お盆興行1

 経験した怪奇談である。信じて貰えなくて良い、否定されても良い。常識的に考えれば否定されて当然である。これが他人の経験談であり私が聞く方であったら、きっと眉に唾を付けると思う。

 具体的な市名や町名を出すのは憚られるので、福岡県の西鉄大牟田線の沿線にあるA市ということにしておく。昭和42年のことである。父親がA市に土地を買って家を建てた。初めてその土地を見に行ったとき、何とも言えない違和感を感じた。理由は判らない。斜め前の土地には、半分まで建てながら放棄された家があった。その辺り一帯は昔のお寺の跡で、直ぐ先にはいくぶん傾いた七重の塔が在った。これは後で知ったことである。両隣は空き地で、ススキが密生していたのを覚えている。

 形通りに地鎮祭を行い家を建て始めたのだが、最初の事件は棟上げの日に起こった。棟上げに合わせて必要なものを買い集め現場に到着すると、大工の頭領が血だらけの左手を抱えて現れた。その日の朝に最後の切り込みをしていて怪我をしたという。
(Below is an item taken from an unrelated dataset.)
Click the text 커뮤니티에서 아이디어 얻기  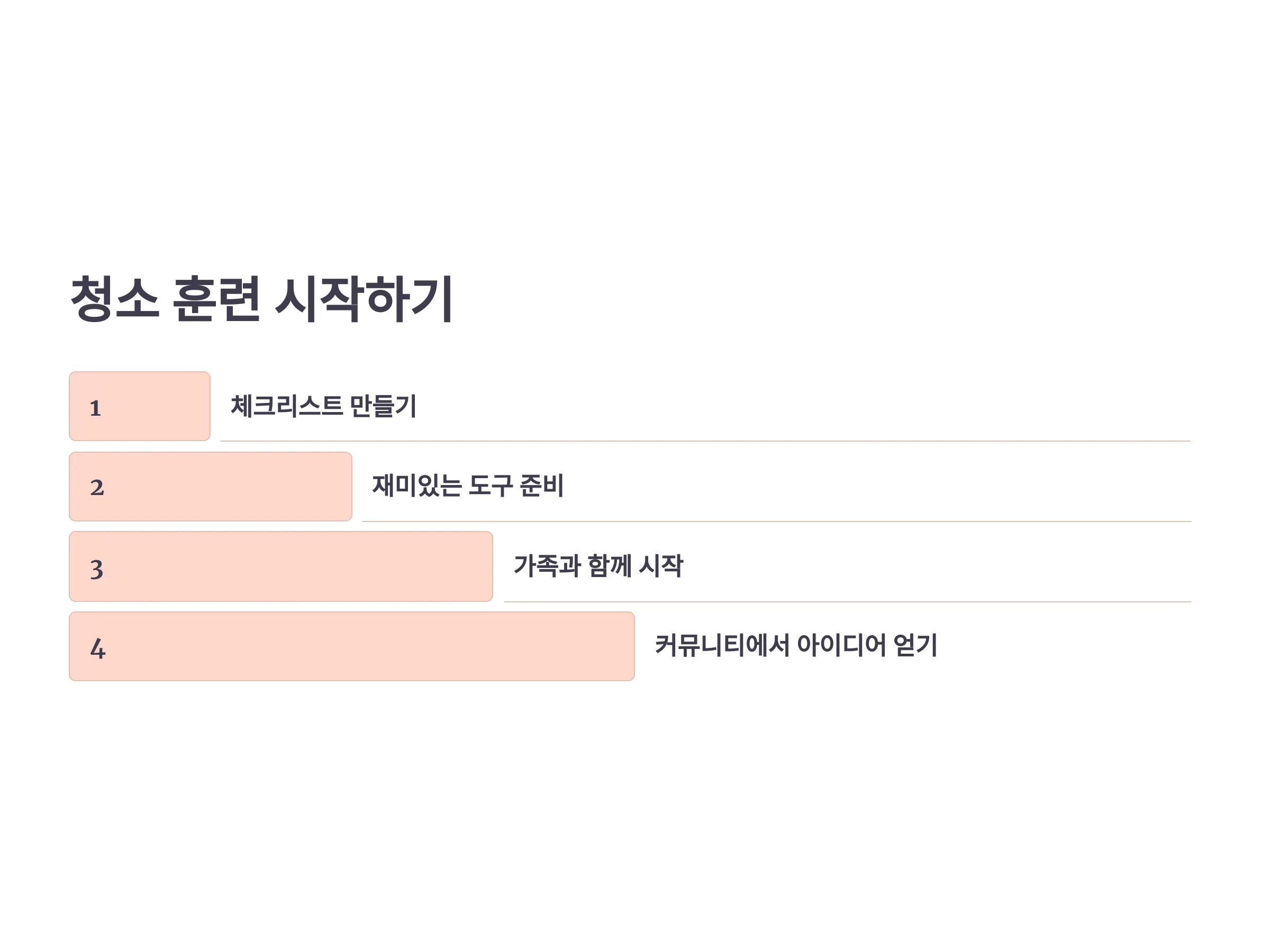(x=796, y=645)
親父は、桁くそが悪い《縁起が悪くて忌々しい》と、私に当たりながらも、その日の棟上げは終わった。後日談だが、働いていた大工さんの怪我が多かったそうだ。

 という、気にすればちょっと気になる事件を抱えて建てた家なのだが、それから3ヶ月あまり経って我々は入居した。ここから3人の家族が様々な何かを経験することになる。引っ越した翌朝、母親が不審そうな顔をして、夜中に鐘の音がずっと聞こえる。近くにお寺があるのかな。だが、大晦日ではあるまいし、夜中に鐘をつく寺など在るものか。私にも親父にも聞こえなかった。とはいえ、私に違和感がなかったわけではない。私は、窓の外から屋内を覗き込む強い視線を感じていたし、親父は夜に天井辺りで動き回る光が見えると言い始めた。
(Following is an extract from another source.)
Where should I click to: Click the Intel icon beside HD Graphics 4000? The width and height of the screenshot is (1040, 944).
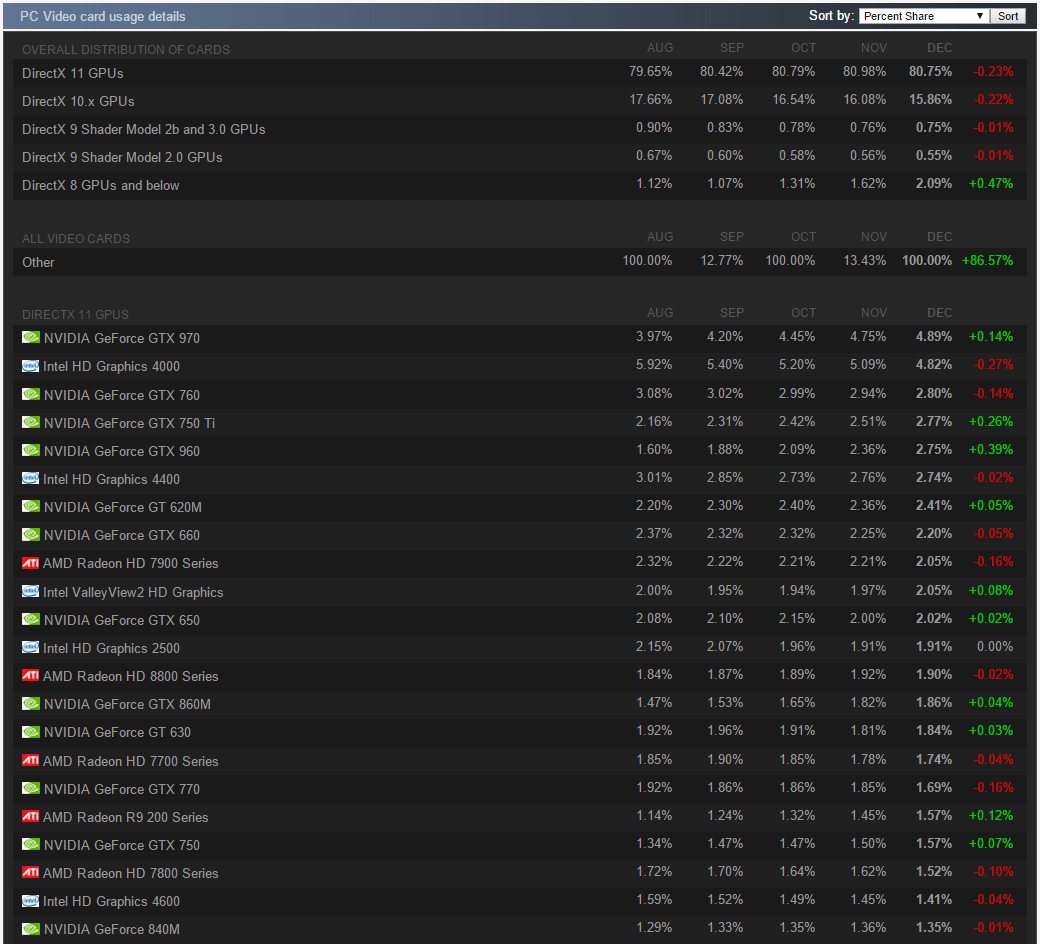(31, 366)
 特別な実害が在るわけではないし、気にしないでおけばそのうち慣れるだろうと放っておいたのだが、それから直ぐ母親が盲腸で入院した。私は、覗き込む強い視線だけでなく、毎日夜の1時ころに、私の部屋の横から隣の空き地を通って、向こう側にある家の方に歩いて行く足音がすることに気付いた。どうにも気になったので、外壁に投光用ライトを付け、足音が始まるのと同時にライトを付け、竹刀を持って何度も飛び出したのだが、誰も何もいなかった。外から覗き込む視線はいよいよ強くなったように感じたが、神経質になっているからだろうと、諦めていた。母が退院して3ヶ月ほど経った頃、私が盲腸になった。

 まあ色々とあるのだが、その後母親が心臓病で長期入院、父親も胃がんという診断で胃の全摘、家族が皆どこか不調という状況に陥ってしまった。さすがに耐えきれなくなった両親が、親戚が知っていた或る霊能者を呼んでお祓いをし、敷地内に地蔵菩薩をお祀りして、この不運の連鎖から抜け出した。そこまでは良くある話である。信じない人に言わせれば、家族内で不安感が増幅していった神経症的なもので、たまたま連続した病気を霊的なものと結びつけただけということになるだろう。そういう判断が正常で常識的なものであることに異存はない。だが、この問題が空き地の向こう側の家で起こっていた事件と奇妙に連鎖するとなれば、ちょっと判断に迷ってしまう。

 空き地の向こう側にある隣家は、貸家であった。その頃新婚間もない若夫婦が住んでいたのだが、その奥さんが私の母親に、「毎晩、お宅の方から空き地を通って誰かがやって来るんですよ」。母親曰く、はじめは「お前が覗きに来ているので注意して欲しい」というような調子だったという。ここで話がつながった。私は、部屋の直ぐ横からサワサワと草をかき分けて歩いて行く足音を聞き、空き地の向こう側の人は、毎夜空き地を通って近寄ってくる多分同じ足音を聞いていたことが判明した。去って行く足音より近づいてくる足音の方が何倍も怖いと思う。彼女は直ぐにイヌを飼い始め、早々に引っ越していった。私も大学周辺での下宿生活を始めたのだが、たまに家に帰ると、夜中のサワサワという足音は続いていた。いまあの土地はどうなっているのだろう。